## Exercise objective
Output all of the rows below without changing anything, keeping every line as it is.

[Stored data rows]

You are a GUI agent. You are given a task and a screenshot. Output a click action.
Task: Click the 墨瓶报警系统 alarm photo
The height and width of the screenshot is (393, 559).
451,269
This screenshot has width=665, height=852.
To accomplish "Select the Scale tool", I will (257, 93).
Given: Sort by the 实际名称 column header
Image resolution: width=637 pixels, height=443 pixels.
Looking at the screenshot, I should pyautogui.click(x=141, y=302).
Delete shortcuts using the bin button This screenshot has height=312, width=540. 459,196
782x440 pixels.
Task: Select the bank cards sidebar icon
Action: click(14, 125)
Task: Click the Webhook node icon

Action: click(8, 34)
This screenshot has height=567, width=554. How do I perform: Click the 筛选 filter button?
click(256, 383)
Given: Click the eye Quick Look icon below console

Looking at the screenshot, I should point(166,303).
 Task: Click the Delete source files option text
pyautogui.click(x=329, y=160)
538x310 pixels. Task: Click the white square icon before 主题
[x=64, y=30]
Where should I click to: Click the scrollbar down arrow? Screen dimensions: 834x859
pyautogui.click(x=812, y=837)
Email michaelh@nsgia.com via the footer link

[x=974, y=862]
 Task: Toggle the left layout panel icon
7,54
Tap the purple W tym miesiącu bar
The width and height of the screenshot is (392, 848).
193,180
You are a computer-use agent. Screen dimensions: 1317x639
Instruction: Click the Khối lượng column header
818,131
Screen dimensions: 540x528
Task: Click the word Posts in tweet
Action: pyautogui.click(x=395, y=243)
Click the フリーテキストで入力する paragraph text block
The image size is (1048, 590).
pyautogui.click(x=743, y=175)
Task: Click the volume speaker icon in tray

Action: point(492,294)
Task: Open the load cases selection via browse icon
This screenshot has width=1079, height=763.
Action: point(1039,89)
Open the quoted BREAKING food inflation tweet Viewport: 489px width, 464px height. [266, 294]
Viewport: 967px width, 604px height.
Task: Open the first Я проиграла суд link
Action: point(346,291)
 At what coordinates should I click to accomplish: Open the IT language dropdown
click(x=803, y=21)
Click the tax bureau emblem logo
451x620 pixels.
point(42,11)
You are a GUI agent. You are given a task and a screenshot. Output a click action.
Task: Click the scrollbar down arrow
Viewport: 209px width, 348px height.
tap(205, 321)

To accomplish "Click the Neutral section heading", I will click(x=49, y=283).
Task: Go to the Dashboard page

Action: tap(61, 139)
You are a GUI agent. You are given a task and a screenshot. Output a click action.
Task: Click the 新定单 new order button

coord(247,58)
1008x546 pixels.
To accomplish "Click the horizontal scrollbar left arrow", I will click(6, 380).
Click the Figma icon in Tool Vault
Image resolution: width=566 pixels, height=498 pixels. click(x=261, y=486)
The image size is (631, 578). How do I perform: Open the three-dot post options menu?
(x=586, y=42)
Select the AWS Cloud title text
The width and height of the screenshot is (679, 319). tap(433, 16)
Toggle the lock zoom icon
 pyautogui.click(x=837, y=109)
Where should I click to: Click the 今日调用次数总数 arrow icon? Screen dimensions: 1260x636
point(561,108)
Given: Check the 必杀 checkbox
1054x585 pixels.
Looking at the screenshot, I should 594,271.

## Output below
You are a GUI agent. You are given a task and a screenshot. Output a click action.
Task: Click the 墨瓶报警系统 alarm photo
The height and width of the screenshot is (393, 559).
451,269
This screenshot has width=665, height=852.
To accomplish "Select the Scale tool", I will (257, 93).
Given: Sort by the 实际名称 column header
Image resolution: width=637 pixels, height=443 pixels.
Looking at the screenshot, I should pyautogui.click(x=141, y=302).
Delete shortcuts using the bin button This screenshot has height=312, width=540. 459,196
782x440 pixels.
Task: Select the bank cards sidebar icon
Action: click(14, 125)
Task: Click the Webhook node icon

Action: click(8, 34)
This screenshot has height=567, width=554. How do I perform: Click the 筛选 filter button?
click(256, 383)
Given: Click the eye Quick Look icon below console

Looking at the screenshot, I should point(166,303).
 Task: Click the Delete source files option text
pyautogui.click(x=329, y=160)
538x310 pixels. Task: Click the white square icon before 主题
[x=64, y=30]
Where should I click to: Click the scrollbar down arrow? Screen dimensions: 834x859
pyautogui.click(x=812, y=837)
Email michaelh@nsgia.com via the footer link

[x=974, y=862]
 Task: Toggle the left layout panel icon
7,54
Tap the purple W tym miesiącu bar
The width and height of the screenshot is (392, 848).
193,180
You are a computer-use agent. Screen dimensions: 1317x639
Instruction: Click the Khối lượng column header
818,131
Screen dimensions: 540x528
Task: Click the word Posts in tweet
Action: pyautogui.click(x=395, y=243)
Click the フリーテキストで入力する paragraph text block
The image size is (1048, 590).
pyautogui.click(x=743, y=175)
Task: Click the volume speaker icon in tray

Action: point(492,294)
Task: Open the load cases selection via browse icon
This screenshot has width=1079, height=763.
Action: point(1039,89)
Open the quoted BREAKING food inflation tweet Viewport: 489px width, 464px height. [266, 294]
Viewport: 967px width, 604px height.
Task: Open the first Я проиграла суд link
Action: point(346,291)
 At what coordinates should I click to accomplish: Open the IT language dropdown
click(x=803, y=21)
Click the tax bureau emblem logo
451x620 pixels.
point(42,11)
You are a GUI agent. You are given a task and a screenshot. Output a click action.
Task: Click the scrollbar down arrow
Viewport: 209px width, 348px height.
tap(205, 321)

To accomplish "Click the Neutral section heading", I will click(x=49, y=283).
Task: Go to the Dashboard page

Action: tap(61, 139)
You are a GUI agent. You are given a task and a screenshot. Output a click action.
Task: Click the 新定单 new order button

coord(247,58)
1008x546 pixels.
To accomplish "Click the horizontal scrollbar left arrow", I will click(6, 380).
Click the Figma icon in Tool Vault
Image resolution: width=566 pixels, height=498 pixels. click(x=261, y=486)
The image size is (631, 578). How do I perform: Open the three-dot post options menu?
(x=586, y=42)
Select the AWS Cloud title text
The width and height of the screenshot is (679, 319). tap(433, 16)
Toggle the lock zoom icon
 pyautogui.click(x=837, y=109)
Where should I click to: Click the 今日调用次数总数 arrow icon? Screen dimensions: 1260x636
point(561,108)
Given: Check the 必杀 checkbox
1054x585 pixels.
Looking at the screenshot, I should 594,271.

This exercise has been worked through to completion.